Мне захотелось увидеть места, где он жил своей призрачной жизнью. Я уехал на неделю, с картами и планами, которые он сам по моей просьбе тщательно нарисовал, с его подробными маршрутами, и следовал им неукоснительно, даже в хронологическом порядке. («Спасибо, что дали мне возможность вновь побывать там, где все мне так хорошо знакомо, это мучительный путь, но легче повторить его со спутником, чем одному…») Я побывал на лесном хуторе, где он провел детство, видел домик его родителей, его студенческую квартирку в Лионе, сгоревший дом в Превессене, аптеку Коттена, где подрабатывала его жена, школу Сен-Венсан в Ферне-Вольтере. У меня был адрес Люка Ладмираля, я прошел мимо его кабинета, но заходить не стал. Я вообще ни с кем там не поговорил. Один отправился туда, куда он отправлялся каждое утро, где в одиночестве коротал свои пустые дни: на лесные дороги в горы Юра, и еще в Женеву, в квартал международных организаций, где находится здание ВОЗ. Я читал, что большая фотография этого здания висела в рамке на стене в той самой гостиной, где он убил свою мать. На фасаде было отмечено крестиком окно его кабинета, но я не знал, где точно был этот крестик, и выше холла подниматься не стал.
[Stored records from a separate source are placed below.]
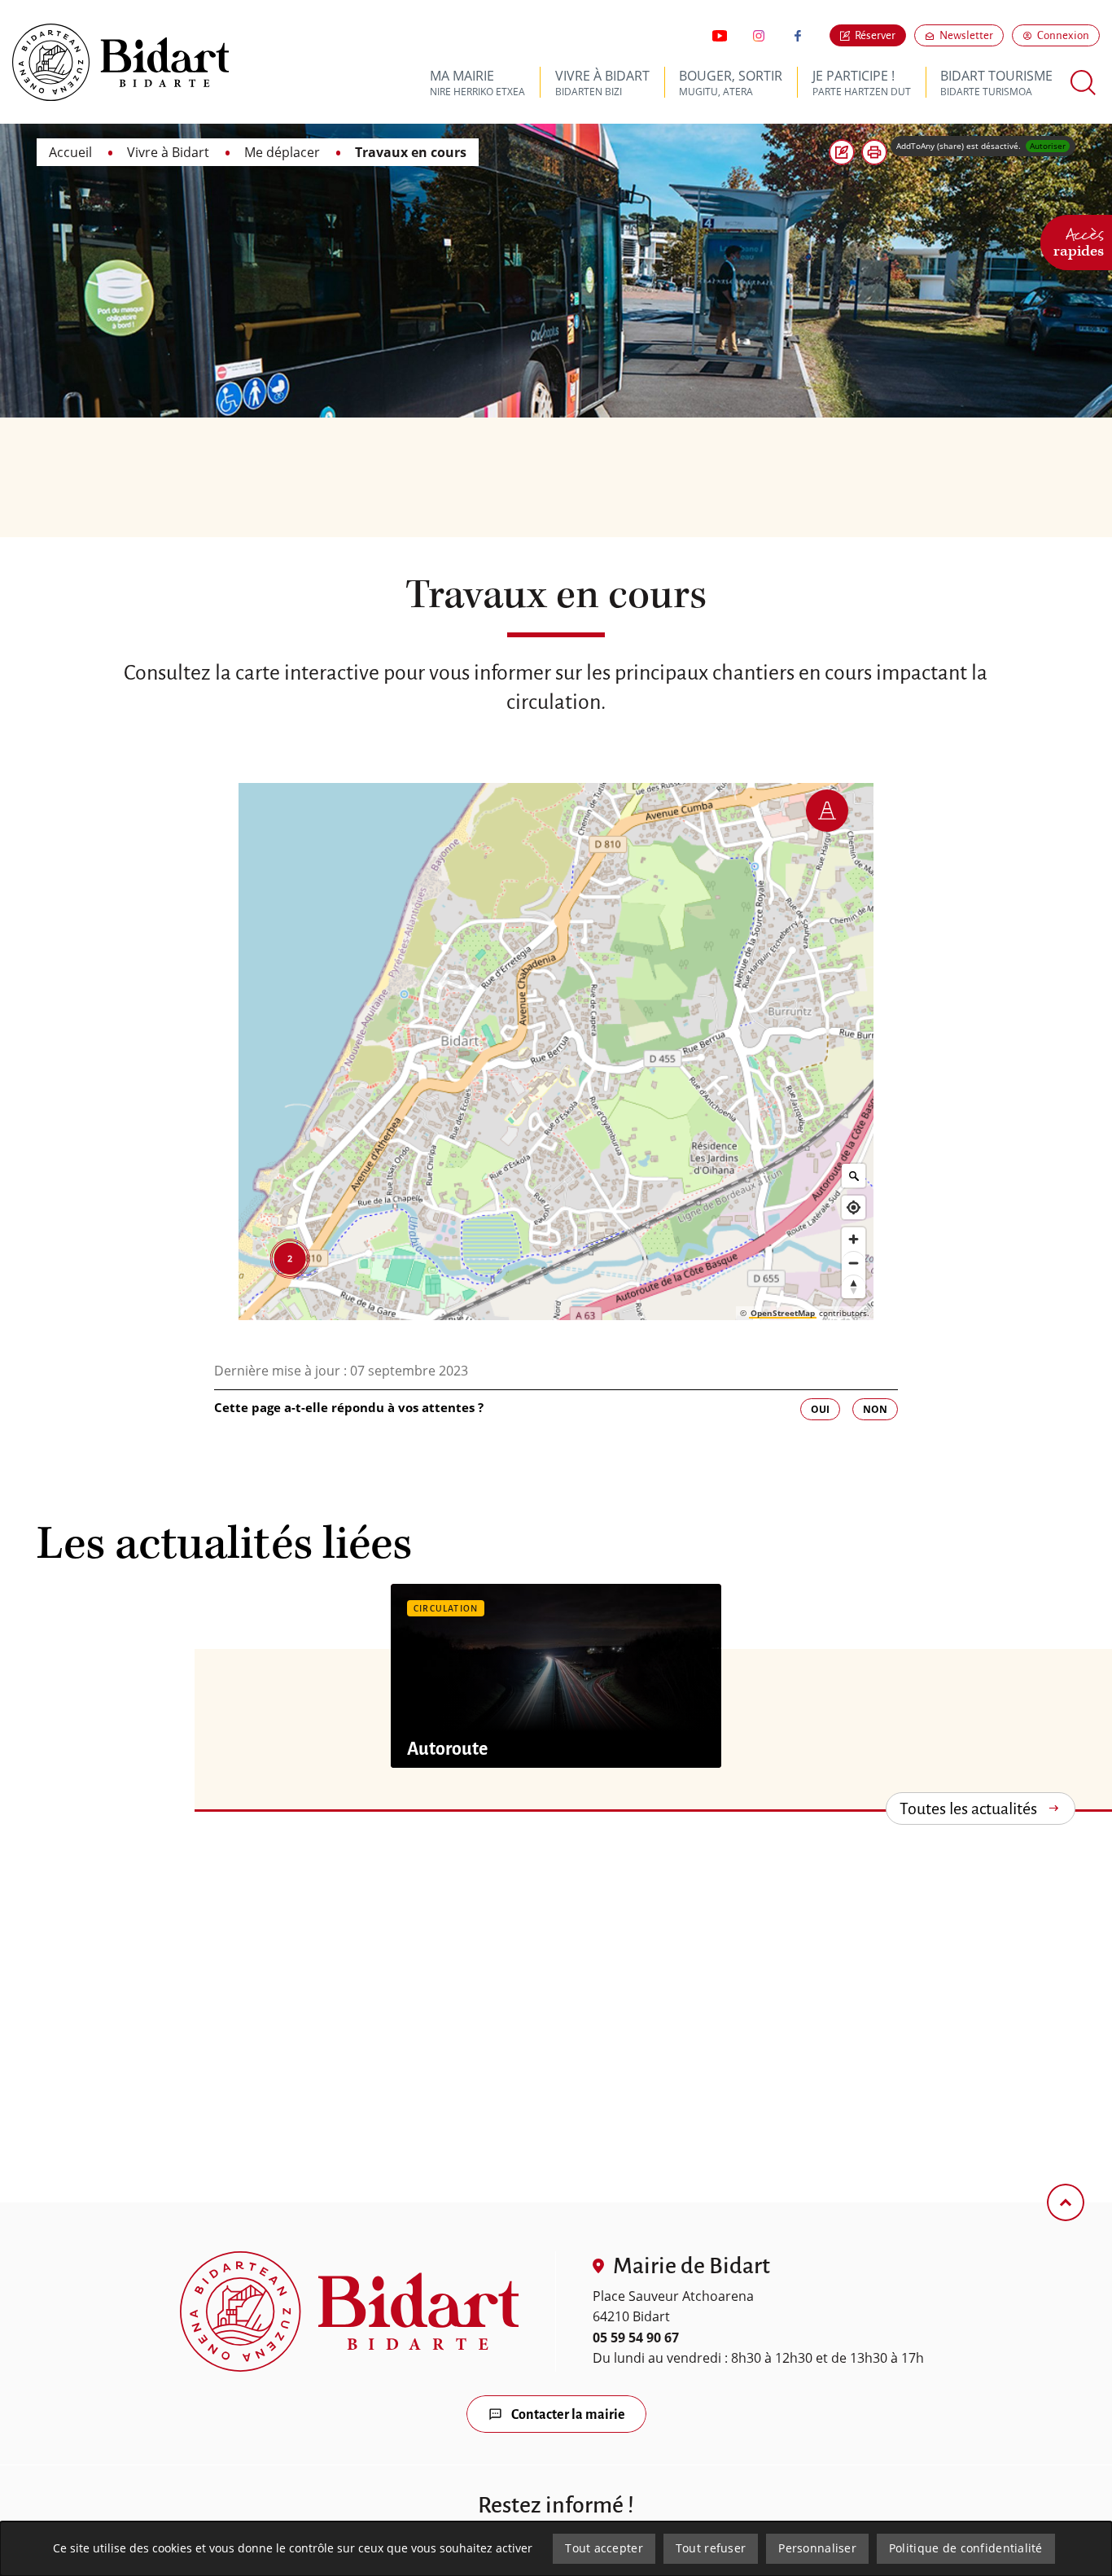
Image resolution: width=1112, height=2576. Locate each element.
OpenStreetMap (783, 1313)
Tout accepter (604, 2548)
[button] (874, 152)
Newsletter (971, 35)
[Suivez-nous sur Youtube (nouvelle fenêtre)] (719, 36)
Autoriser (1048, 146)
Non (875, 1409)
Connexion (1063, 35)
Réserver (875, 35)
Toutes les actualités (968, 1808)
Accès (1078, 240)
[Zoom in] (853, 1239)
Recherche (1083, 82)
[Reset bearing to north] (853, 1286)
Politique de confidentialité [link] (966, 2548)
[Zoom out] (853, 1263)
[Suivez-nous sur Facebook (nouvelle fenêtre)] (797, 36)
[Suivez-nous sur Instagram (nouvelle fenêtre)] (758, 36)
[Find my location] (853, 1207)
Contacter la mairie (568, 2415)
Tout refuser (711, 2548)
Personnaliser (817, 2548)
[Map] (556, 1051)
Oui (820, 1409)
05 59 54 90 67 (636, 2337)
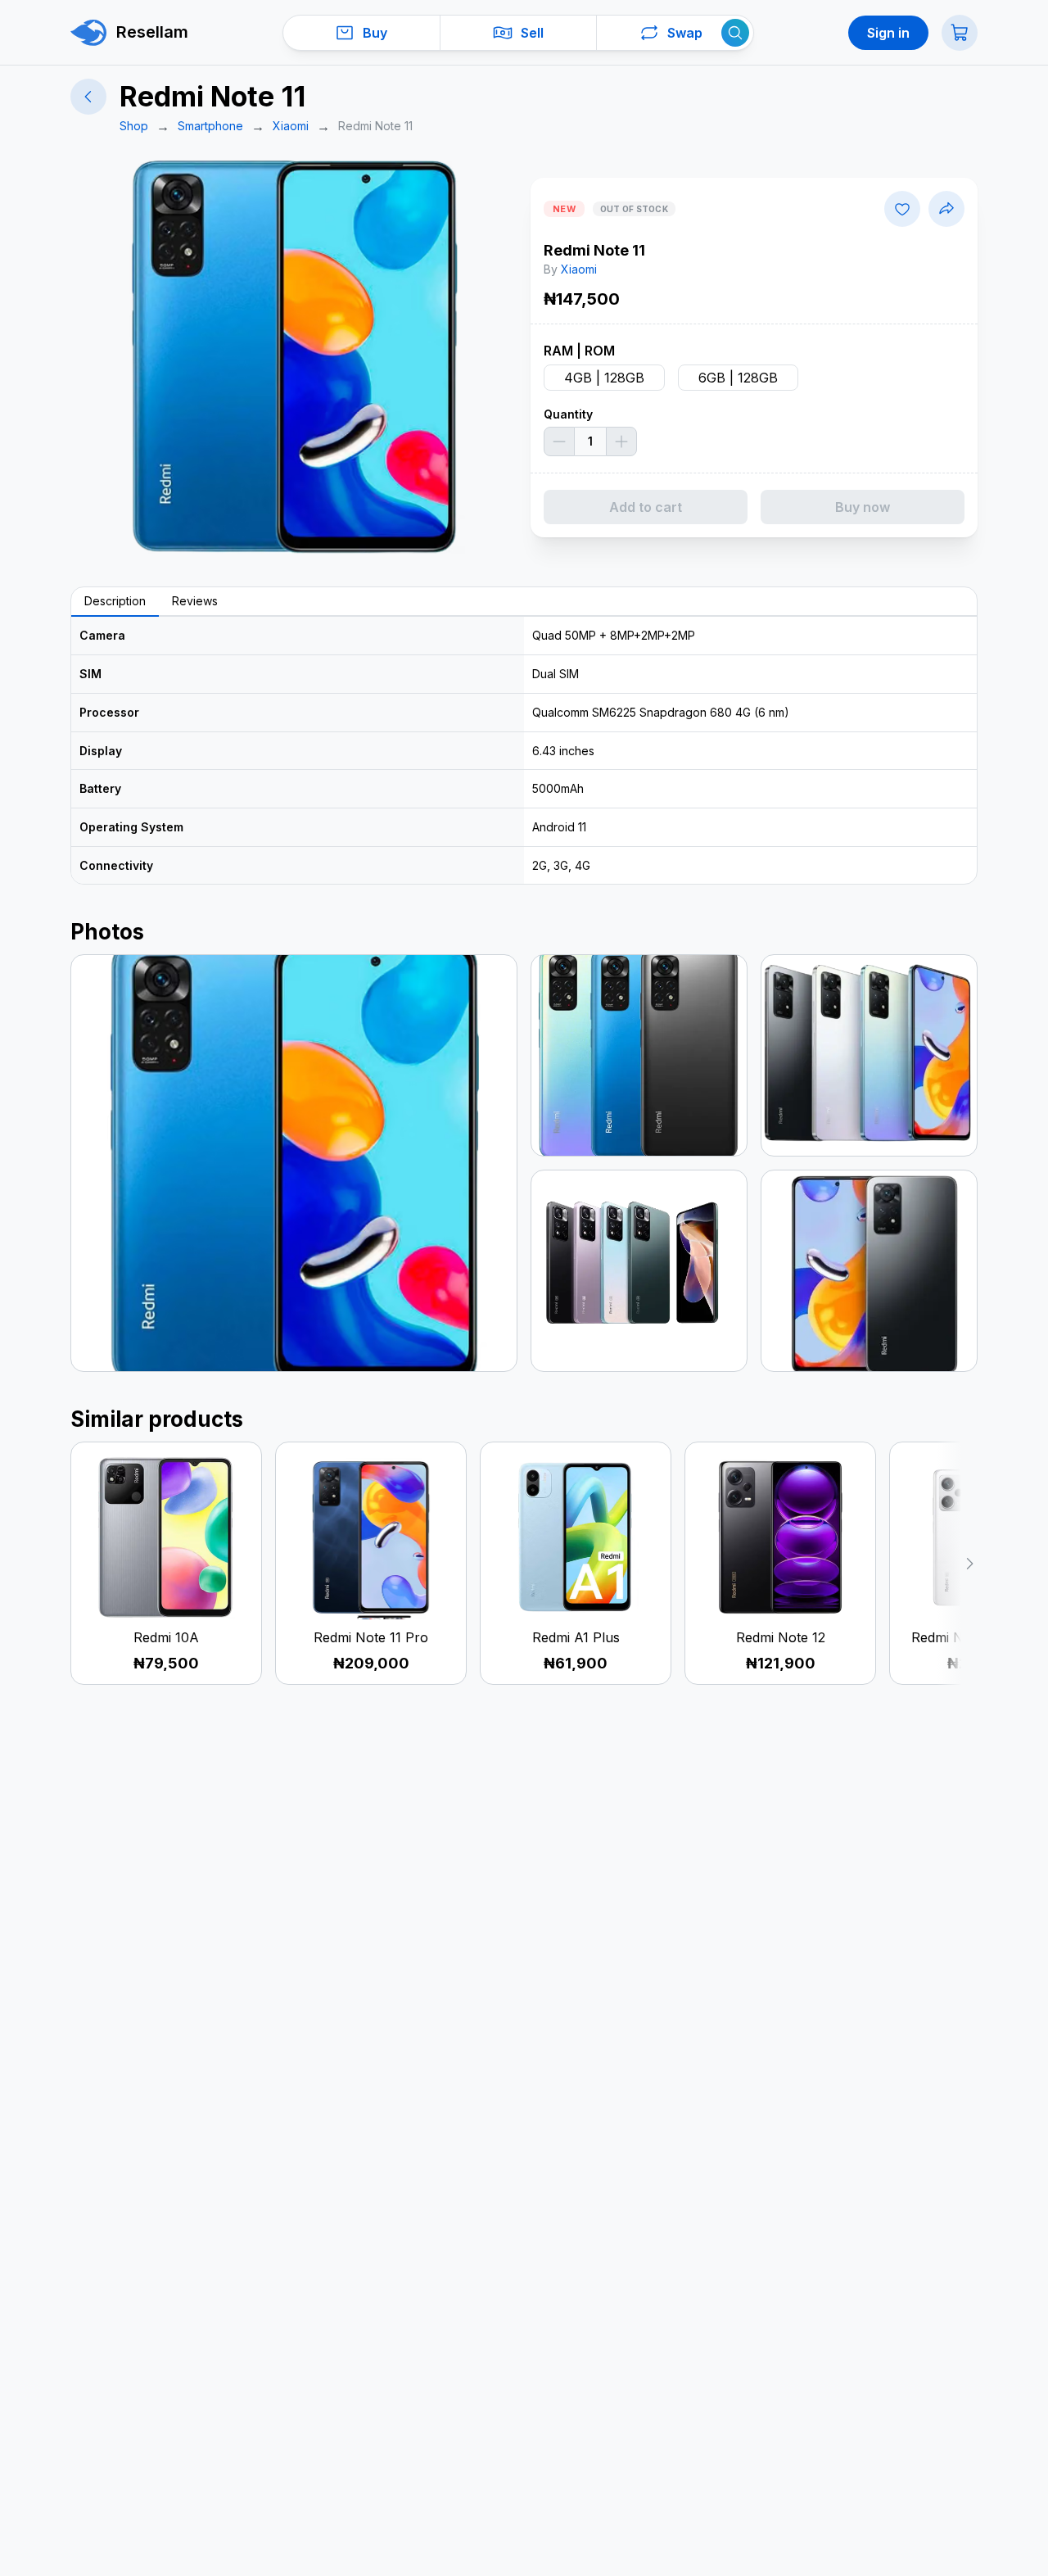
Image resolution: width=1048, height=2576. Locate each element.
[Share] (946, 209)
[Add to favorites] (902, 209)
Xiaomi (579, 269)
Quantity (568, 414)
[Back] (88, 97)
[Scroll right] (957, 1563)
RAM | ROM (579, 350)
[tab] (115, 602)
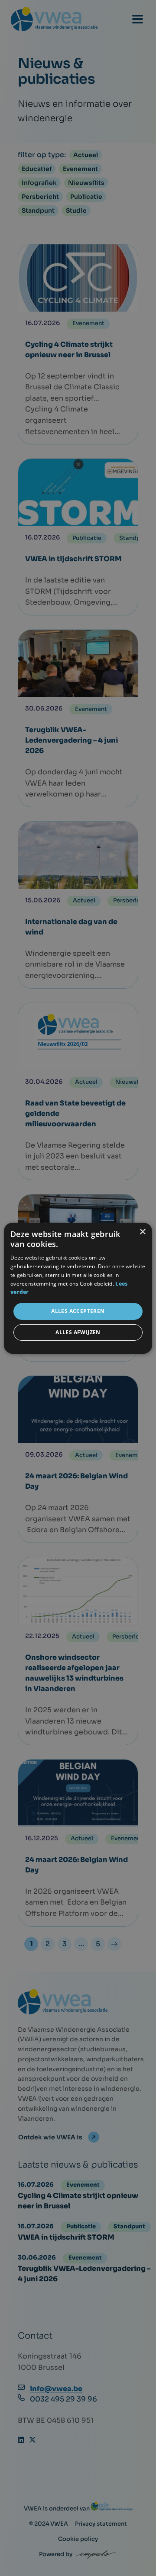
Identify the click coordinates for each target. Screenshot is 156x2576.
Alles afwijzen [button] (78, 1332)
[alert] (78, 1288)
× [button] (142, 1231)
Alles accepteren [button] (77, 1311)
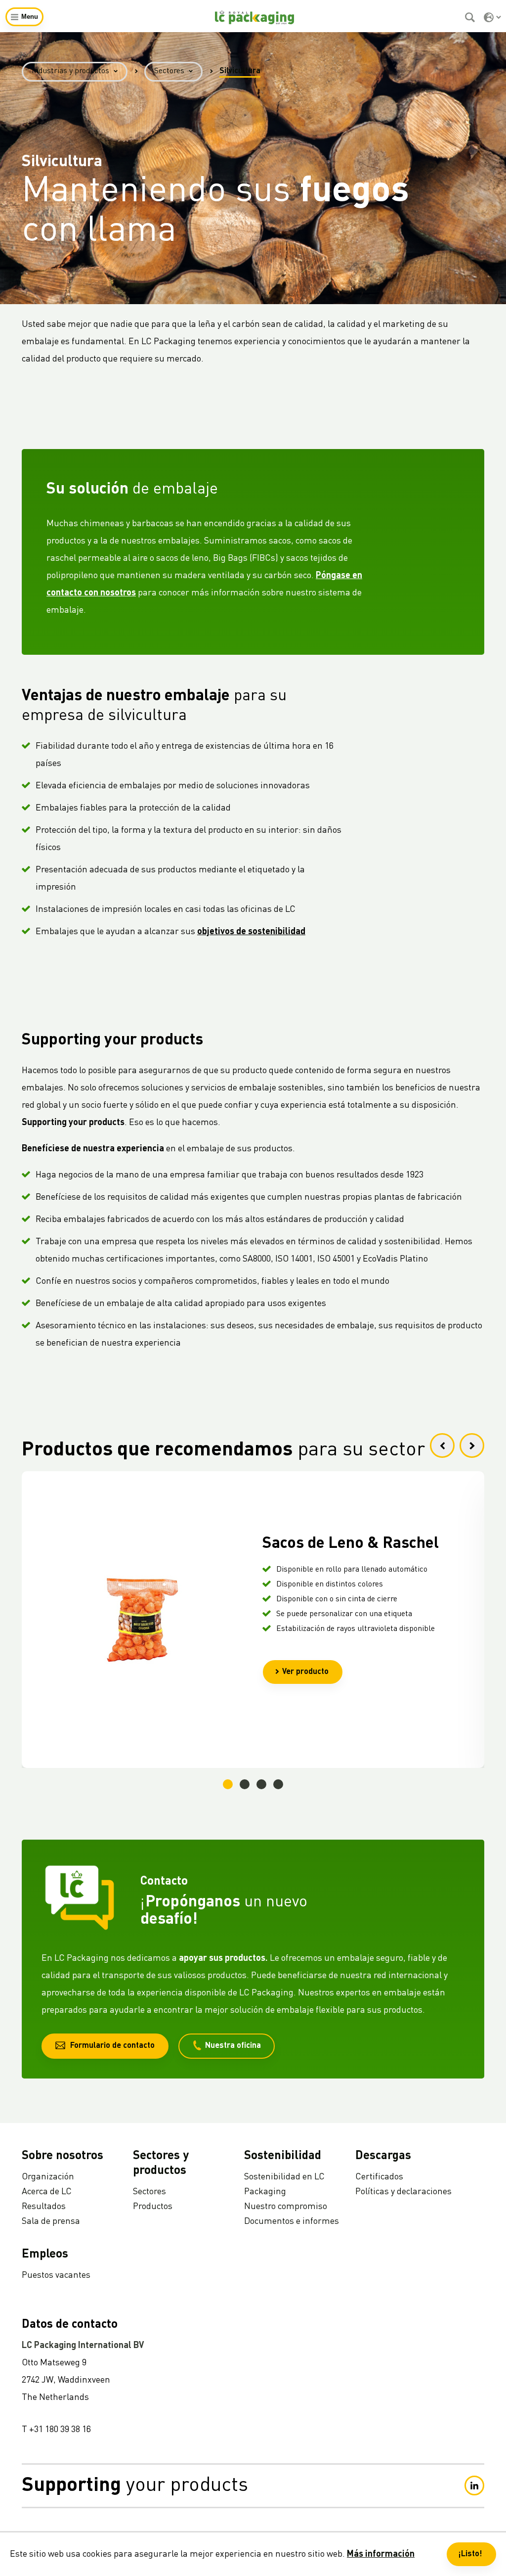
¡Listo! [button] (470, 2554)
Я ощущал жалость и какое-то мучительное сочувствие, идя по следам человека, бесцельно бродившего здесь год за годом, хранителя своей нелепой тайны, которой он не мог ни с кем поделиться и которую никто под страхом смерти не должен был узнать. А потом перед глазами встали дети, снимки их мертвых тел, сделанные в Институте судебно-медицинской экспертизы, ужас в чистом виде, от такого инстинктивно зажмуриваешься и трясешь головой, желая, чтобы это оказалось сном.
Безумие, заточение, ледяной ужас – я-то думал, что покончил со всем этим. Ну, допустим, не ударился во францисканские восторги с воспеванием красот земных и трели соловья, но от этого – освободился. И вот, извольте – я избран (высокопарно, знаю, но иначе не скажешь) этой чудовищной историей, я стал наперсником человека, который это совершил. Мне было страшно. Страшно и стыдно. Стыдно перед моими сыновьями за то, что их отец будет об этом писать. Может быть, еще не поздно дать отбой? Или мне, именно мне, предназначено попытаться понять это и нечего прятаться в кусты?
Чтобы наверняка ничего не упустить, я аккредитовался на заседание суда в Эне от издания «Нувель обсерватер». Накануне первого заседания в центральной гостинице Бурк-ан-Бреса собралась вся судебная пресса Франции. До сих пор мне была знакома только одна категория журналистов – критики кино; теперь представился случай узнать другую, которая тусуется не на кинофестивалях, а на судебных процессах. Когда, немного выпив (как мы в тот вечер), они вспоминают о своих подвигах, то упоминают не Канны и Венецию, а Дижон и дело Вильмена, Лион и дело Барби. Куда как серьезнее, на мой взгляд. Своей первой статьей об этом деле я снискал их уважение. Старый зубр из «Эст Репюбликен» перешел со мной на «ты» и угостил выпивкой, а хорошенькая девушка из «Юманите» мне улыбалась. Я почувствовал себя принятым в братство этих людей, и мне среди них нравилось.